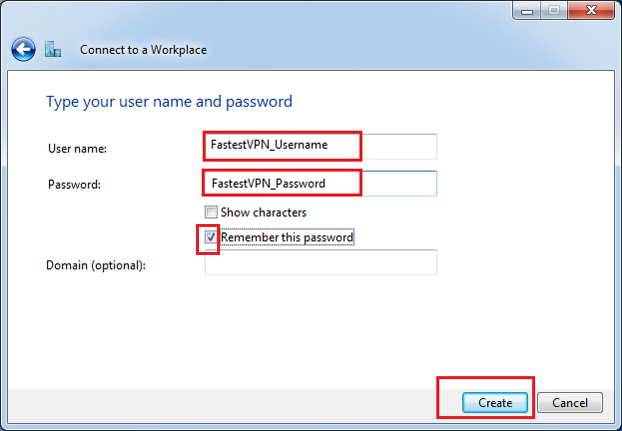Close the wizard with the red X
Image resolution: width=622 pixels, height=431 pixels.
(x=591, y=10)
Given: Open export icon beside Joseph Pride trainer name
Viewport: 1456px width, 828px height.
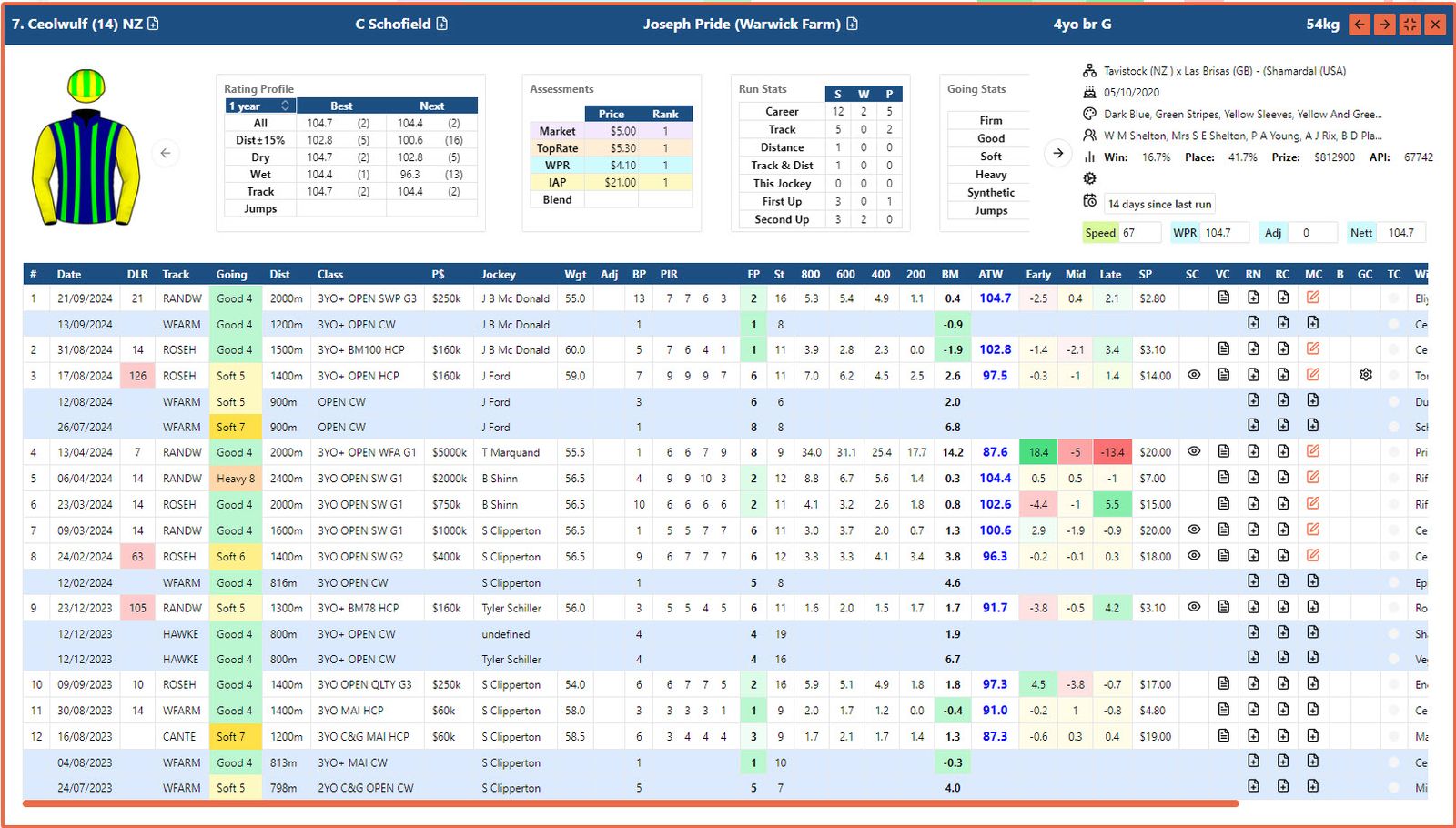Looking at the screenshot, I should click(851, 24).
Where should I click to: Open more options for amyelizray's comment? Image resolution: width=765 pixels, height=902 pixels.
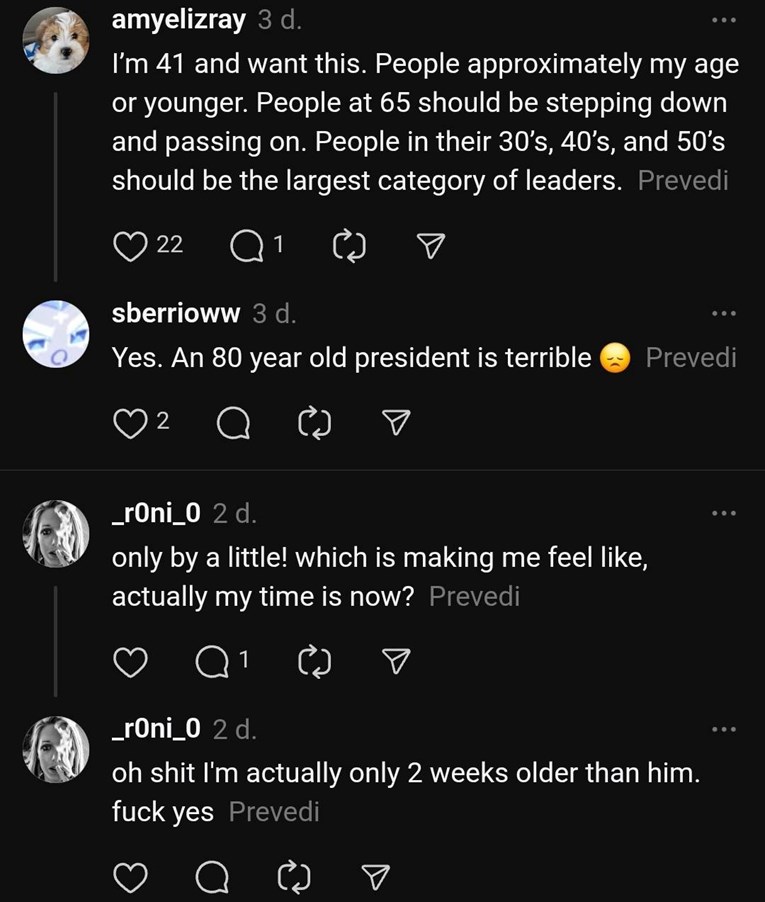click(722, 22)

## Work instructions
Reproduce all of the data above word for word, leaving out the pictures.

## Result of the exercise
Close the wizard with the red X
Image resolution: width=622 pixels, height=431 pixels.
(x=591, y=10)
Given: Open export icon beside Joseph Pride trainer name
Viewport: 1456px width, 828px height.
Looking at the screenshot, I should click(851, 24).
Where should I click to: Open more options for amyelizray's comment? Image resolution: width=765 pixels, height=902 pixels.
click(722, 22)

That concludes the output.